Joseph Keppler, the founder, was a Viennese, who had tried his hand at acting, photography, and painting theatrical scenery, besides studying art for awhile in his native land. He came to America in 1868, where in St. Louis two years later, he started a German language paper called Puck. It was a short-lived.
In 1873, he arrived in New York, and began to draw cartoons for the then famous "Frank Leslie's Illustrated Newspaper." Three years later, in conjunction with Adolph Schwarzmann, he tried his luck with another German weekly, bearing the same provocative title. After twenty-four numbers had appeared in his native tongue, it became apparent that success lay only in its simultaneous publication in English. The German edition continued for some years parallel with the English one. Both became famous for their political cartoons.

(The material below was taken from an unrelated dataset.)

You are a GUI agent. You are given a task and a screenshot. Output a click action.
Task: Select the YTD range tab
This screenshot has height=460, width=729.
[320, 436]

The little figure of Puck, which still stands on the edge of the Village over the door of the old Puck building, is from the hand of Henry Baerer, the sculptor, whose statue of Beethoven is on the Central Park Mall. Baerer's son, in later years, ran the Village Tea Room in Commerce Street next to the Cherry Lane Theater. Formerly a stable, oats from the loft would trickle down between the beams to be caught and hoarded in saucers below. It is said that Joseph Keppler's small daughter, Irma, served as the model for the head of Baerer's conception of the little Shakespearian mischief-maker.